(Stored data)

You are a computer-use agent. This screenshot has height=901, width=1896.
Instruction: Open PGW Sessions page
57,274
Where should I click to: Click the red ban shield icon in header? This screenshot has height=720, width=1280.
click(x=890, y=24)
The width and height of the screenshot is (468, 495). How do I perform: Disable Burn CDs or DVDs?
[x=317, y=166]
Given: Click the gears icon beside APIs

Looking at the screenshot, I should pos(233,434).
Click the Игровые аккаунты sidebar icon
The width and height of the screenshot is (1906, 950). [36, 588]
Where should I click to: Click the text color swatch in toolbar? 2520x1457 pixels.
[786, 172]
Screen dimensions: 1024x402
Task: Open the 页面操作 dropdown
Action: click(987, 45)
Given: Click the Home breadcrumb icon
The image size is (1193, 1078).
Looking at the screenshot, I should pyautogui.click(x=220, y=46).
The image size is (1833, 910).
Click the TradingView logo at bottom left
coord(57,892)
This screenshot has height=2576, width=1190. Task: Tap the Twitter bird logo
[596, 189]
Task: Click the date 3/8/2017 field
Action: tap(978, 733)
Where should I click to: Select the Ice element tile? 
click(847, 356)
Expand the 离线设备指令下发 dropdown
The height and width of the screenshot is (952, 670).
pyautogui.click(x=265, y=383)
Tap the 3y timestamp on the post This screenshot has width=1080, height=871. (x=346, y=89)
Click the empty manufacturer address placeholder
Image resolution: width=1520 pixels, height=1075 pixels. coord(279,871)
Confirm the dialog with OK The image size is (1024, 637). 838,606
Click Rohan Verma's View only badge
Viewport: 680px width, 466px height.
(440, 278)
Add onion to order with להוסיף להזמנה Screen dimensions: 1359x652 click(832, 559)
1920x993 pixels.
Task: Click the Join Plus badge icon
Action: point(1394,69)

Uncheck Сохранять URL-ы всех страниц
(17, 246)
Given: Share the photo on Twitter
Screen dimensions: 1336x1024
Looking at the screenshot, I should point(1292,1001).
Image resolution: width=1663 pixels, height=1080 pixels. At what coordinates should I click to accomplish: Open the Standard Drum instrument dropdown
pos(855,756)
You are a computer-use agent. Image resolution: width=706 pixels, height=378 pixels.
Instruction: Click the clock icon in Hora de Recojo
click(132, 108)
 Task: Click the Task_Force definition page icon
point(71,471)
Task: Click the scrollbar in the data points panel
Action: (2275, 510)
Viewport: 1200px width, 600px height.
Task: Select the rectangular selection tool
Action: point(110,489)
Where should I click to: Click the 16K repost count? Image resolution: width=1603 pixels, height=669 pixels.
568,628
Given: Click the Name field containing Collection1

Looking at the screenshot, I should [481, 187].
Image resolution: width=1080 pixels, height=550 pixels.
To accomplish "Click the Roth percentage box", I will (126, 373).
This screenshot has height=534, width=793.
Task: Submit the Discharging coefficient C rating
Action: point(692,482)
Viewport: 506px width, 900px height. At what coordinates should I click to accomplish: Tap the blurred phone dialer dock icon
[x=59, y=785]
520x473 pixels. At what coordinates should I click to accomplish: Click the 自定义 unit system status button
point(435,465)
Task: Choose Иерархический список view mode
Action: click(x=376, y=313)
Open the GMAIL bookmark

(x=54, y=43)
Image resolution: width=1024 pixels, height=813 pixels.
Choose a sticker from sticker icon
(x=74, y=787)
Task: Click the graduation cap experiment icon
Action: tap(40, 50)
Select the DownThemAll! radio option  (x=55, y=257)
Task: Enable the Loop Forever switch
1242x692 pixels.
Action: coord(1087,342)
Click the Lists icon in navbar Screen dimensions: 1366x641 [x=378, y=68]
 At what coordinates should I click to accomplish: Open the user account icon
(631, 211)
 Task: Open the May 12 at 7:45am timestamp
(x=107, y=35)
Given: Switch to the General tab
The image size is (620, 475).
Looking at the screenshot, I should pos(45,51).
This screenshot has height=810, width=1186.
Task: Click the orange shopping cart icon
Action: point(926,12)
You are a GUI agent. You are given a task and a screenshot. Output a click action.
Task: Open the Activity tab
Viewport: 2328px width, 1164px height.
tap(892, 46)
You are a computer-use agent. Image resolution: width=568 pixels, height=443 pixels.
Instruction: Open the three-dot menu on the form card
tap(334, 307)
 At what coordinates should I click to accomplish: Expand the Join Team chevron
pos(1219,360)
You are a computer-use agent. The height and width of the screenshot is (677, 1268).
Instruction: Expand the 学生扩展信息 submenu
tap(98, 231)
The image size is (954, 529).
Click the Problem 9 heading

Task details =
Determine which lines above include the word "computer", and report those lines in full.

Answer for this exercise =
You are a computer-use agent. This screenshot has height=901, width=1896.
You are a computer-use agent. Image resolution: width=706 pixels, height=378 pixels.
You are a computer-use agent. Image resolution: width=568 pixels, height=443 pixels.
You are a computer-use agent. The height and width of the screenshot is (677, 1268).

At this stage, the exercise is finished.